Clark has played in a number of collaborative configurations, including Coat and Tie with Ben Greene, and jammed with other musicians in the area that eventually became the group Rough Mix.
“We often dreamed of recording an album, but back then, that was a complicated and expensive proposition, and we were hardly more than poor college kids,” Clark said. “When I took the job at Barton College, I was excited to learn that Barton had a nice audio studio on campus as part of its audio recording technology program. I became friends with Phil Valera, the director of that program, and he and I and a few others collaborated on my first CD, Buried Land, a mix of spoken word poetry and traditional folk and country tunes. Eventually, I invited all my old friends to spend a week in Wilson one summer and try and record an album’s worth of material in the Barton studio with Phil as our co-producer and engineer. That became our first album, Wilson. We repeated that process two more times over the next decade or so, leading to our second album, Words to Burn, and our third, And into the Flow. In between those, Phil and I recorded an album’s worth of my musical settings of Byron Herbert Reece’s poems, The Service of Song.

Two of the Near Myths, Katy Adams, left, and Clark. Photo by Tom Whelan
He also plays with the occasional band the Near Myths.
Among his many publications is Fable in the Blood: The Selected Poems of Byron Herbert Reece, published in 2002 by the University of Georgia Press.

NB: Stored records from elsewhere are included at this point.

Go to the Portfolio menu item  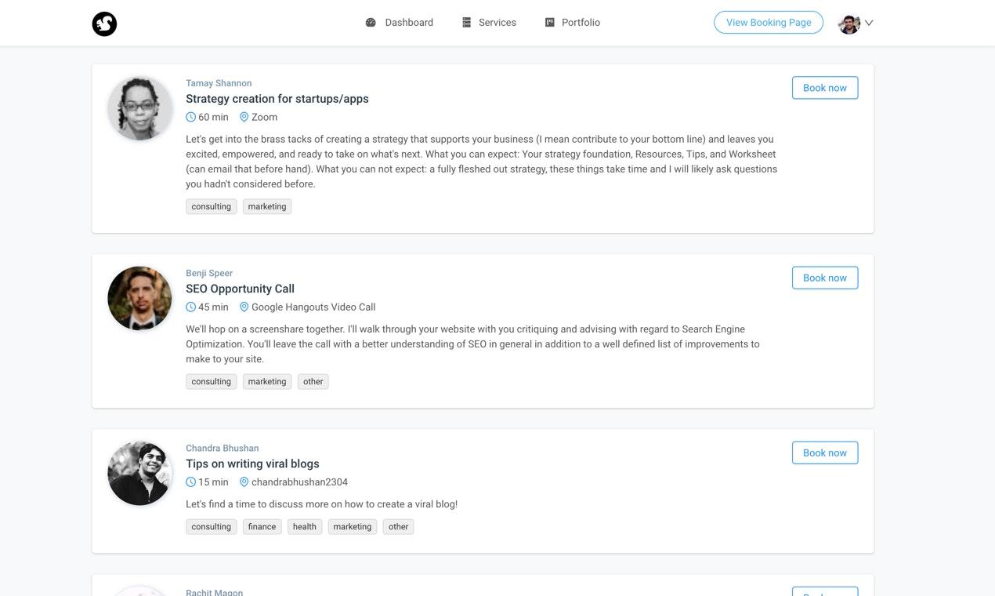581,23
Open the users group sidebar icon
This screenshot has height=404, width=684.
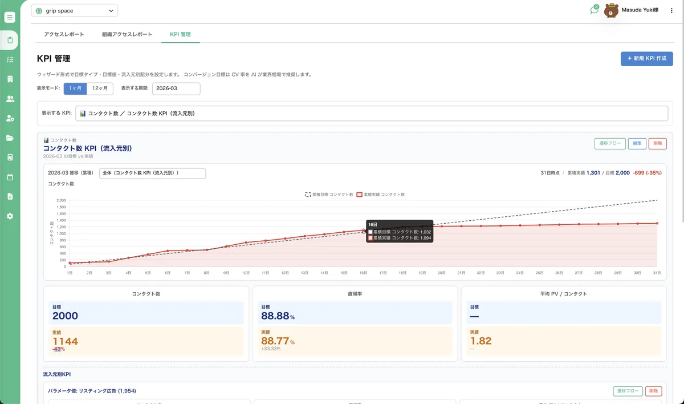(10, 99)
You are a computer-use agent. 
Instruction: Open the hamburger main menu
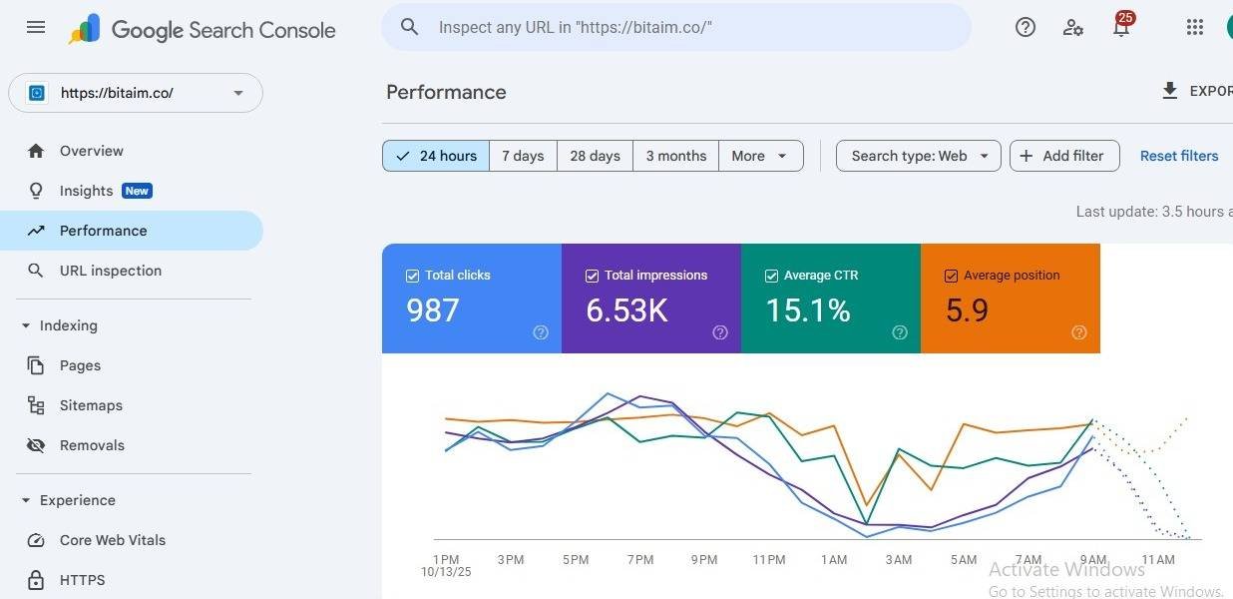[36, 28]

These days Clark has a “music room” where he keeps all his instruments readily available and says he doesn’t go long without “fooling around” on one of them.
“Playing music is for me a kind of meditation,” he said. “It calms me, which I need these days, and to play something well, or create something new, gives me a sense of accomplishment, which is a positive thing.”
Clark expressed the frustrations and difficulties of songwriting in an essay,“Tongue-tied, with Sore Fingertips, and Little to Show” [included in his collection Notions: A Miscellany] Not only would his listeners be so bold as to disagree with him, but they likely would characterize even his form of public apology as a work of textual art.